■ **WHAT IS ASKED**:
How many lines in the entries below contain the string "width"? Reply with the number alone.

■ **SOURCE RECORDS**:
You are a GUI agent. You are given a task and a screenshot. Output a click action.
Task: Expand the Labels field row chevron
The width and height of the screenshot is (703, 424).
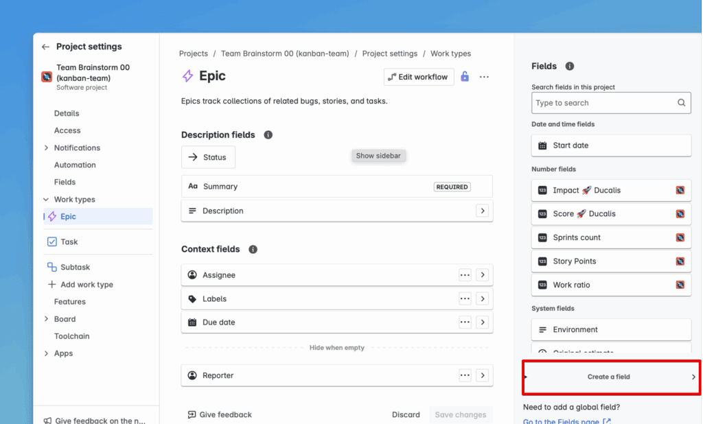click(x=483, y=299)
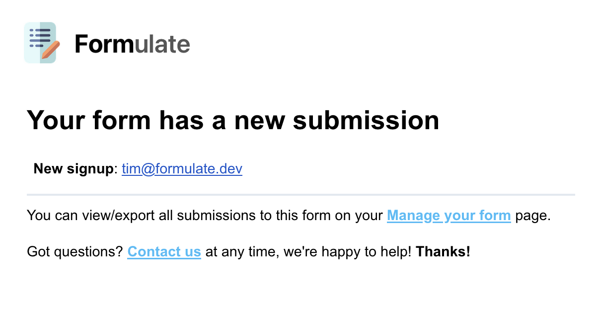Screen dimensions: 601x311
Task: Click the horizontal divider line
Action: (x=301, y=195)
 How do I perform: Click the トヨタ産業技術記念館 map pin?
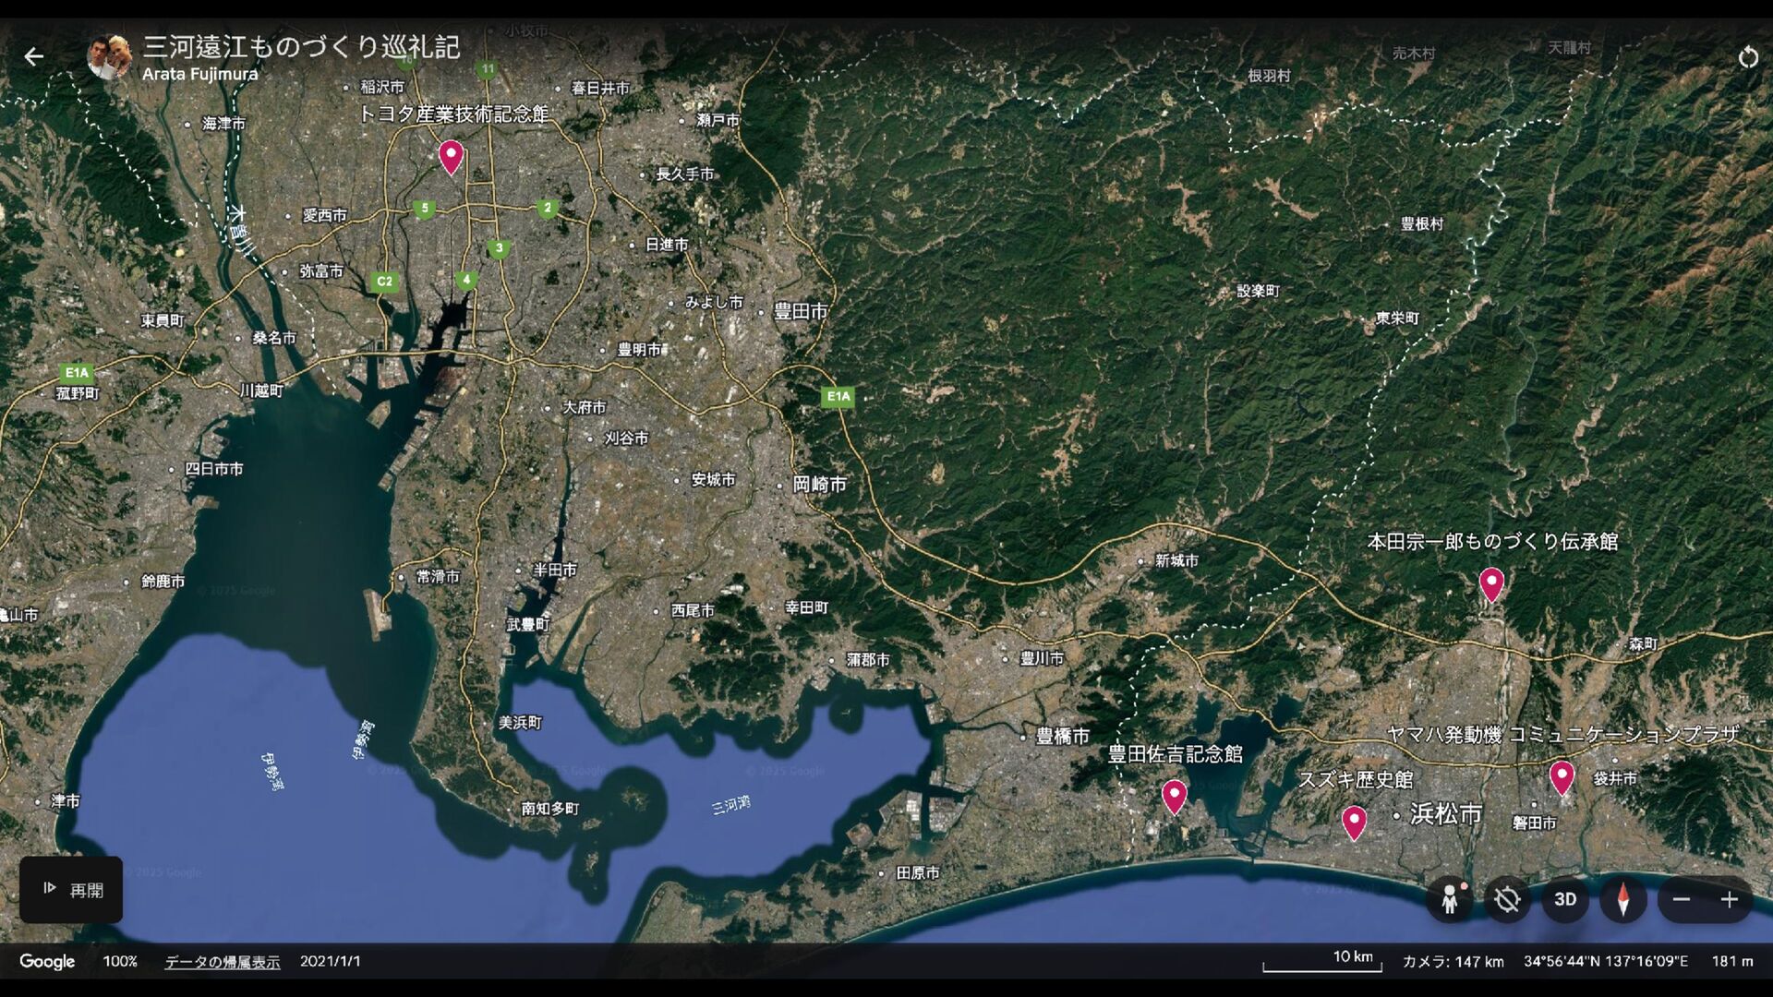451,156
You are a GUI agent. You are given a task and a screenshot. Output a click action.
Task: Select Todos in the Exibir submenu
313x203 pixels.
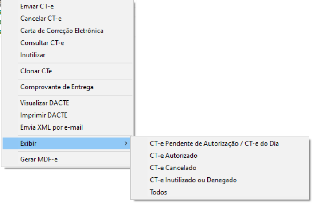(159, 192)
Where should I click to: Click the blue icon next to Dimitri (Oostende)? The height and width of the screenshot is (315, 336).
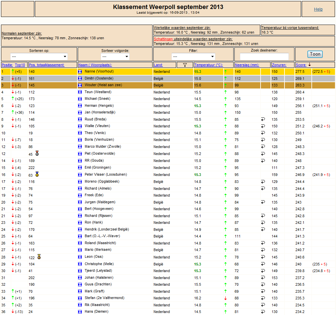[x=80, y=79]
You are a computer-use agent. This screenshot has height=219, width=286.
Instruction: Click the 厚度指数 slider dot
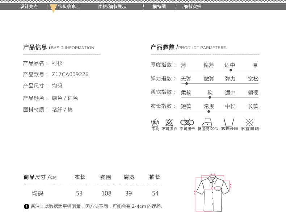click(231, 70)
* * *
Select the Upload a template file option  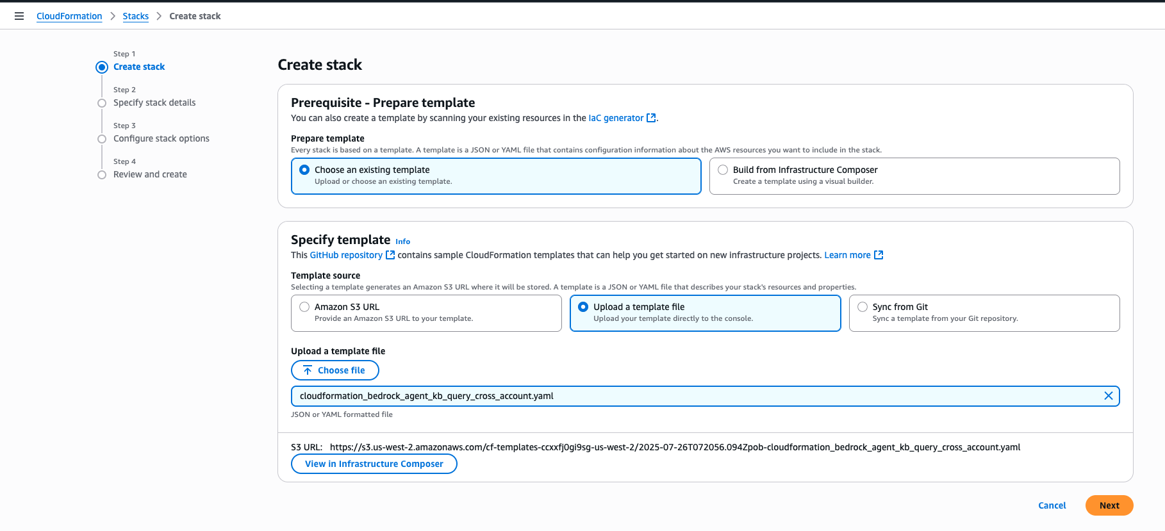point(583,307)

■ **TASK ANSWER**:
3